Once you have located the line containing "This screenshot has height=237, width=372." in the material below, return it exactly along with each line after it through the line containing "Task: Toggle the Speaker checkbox".

────────────────────────────────────────

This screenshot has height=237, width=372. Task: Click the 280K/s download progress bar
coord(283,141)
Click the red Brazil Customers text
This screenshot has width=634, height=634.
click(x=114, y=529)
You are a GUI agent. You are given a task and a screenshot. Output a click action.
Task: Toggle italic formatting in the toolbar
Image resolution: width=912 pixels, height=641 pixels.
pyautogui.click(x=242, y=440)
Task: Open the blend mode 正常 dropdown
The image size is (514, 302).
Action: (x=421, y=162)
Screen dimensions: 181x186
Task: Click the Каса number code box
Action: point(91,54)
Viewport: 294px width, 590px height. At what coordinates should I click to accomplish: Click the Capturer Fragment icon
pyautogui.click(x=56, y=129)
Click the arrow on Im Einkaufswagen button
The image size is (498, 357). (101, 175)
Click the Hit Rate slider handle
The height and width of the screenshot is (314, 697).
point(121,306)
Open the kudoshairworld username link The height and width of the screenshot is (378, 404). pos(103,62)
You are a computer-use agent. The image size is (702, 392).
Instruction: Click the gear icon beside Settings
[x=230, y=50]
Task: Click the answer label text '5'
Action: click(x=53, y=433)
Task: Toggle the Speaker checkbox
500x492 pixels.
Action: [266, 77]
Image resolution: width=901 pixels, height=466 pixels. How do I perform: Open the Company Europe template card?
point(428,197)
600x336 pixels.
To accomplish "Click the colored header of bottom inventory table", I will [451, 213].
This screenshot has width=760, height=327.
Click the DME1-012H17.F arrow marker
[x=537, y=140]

────────────────────────────────────────

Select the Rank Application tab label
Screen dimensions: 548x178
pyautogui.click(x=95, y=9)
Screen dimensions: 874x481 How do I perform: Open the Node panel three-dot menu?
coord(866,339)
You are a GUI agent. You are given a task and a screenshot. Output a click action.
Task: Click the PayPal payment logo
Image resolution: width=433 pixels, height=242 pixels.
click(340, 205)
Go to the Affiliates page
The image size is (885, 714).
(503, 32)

────────────────────────────────────────

Solution below:
This screenshot has height=237, width=372. Task: Click the 280K/s download progress bar
coord(283,141)
Click the red Brazil Customers text
This screenshot has width=634, height=634.
click(x=114, y=529)
You are a GUI agent. You are given a task and a screenshot. Output a click action.
Task: Toggle italic formatting in the toolbar
Image resolution: width=912 pixels, height=641 pixels.
pyautogui.click(x=242, y=440)
Task: Open the blend mode 正常 dropdown
The image size is (514, 302).
Action: (x=421, y=162)
Screen dimensions: 181x186
Task: Click the Каса number code box
Action: point(91,54)
Viewport: 294px width, 590px height. At what coordinates should I click to accomplish: Click the Capturer Fragment icon
pyautogui.click(x=56, y=129)
Click the arrow on Im Einkaufswagen button
The image size is (498, 357). (101, 175)
Click the Hit Rate slider handle
The height and width of the screenshot is (314, 697).
point(121,306)
Open the kudoshairworld username link The height and width of the screenshot is (378, 404). pos(103,62)
You are a computer-use agent. The image size is (702, 392).
Instruction: Click the gear icon beside Settings
[x=230, y=50]
Task: Click the answer label text '5'
Action: click(x=53, y=433)
Task: Toggle the Speaker checkbox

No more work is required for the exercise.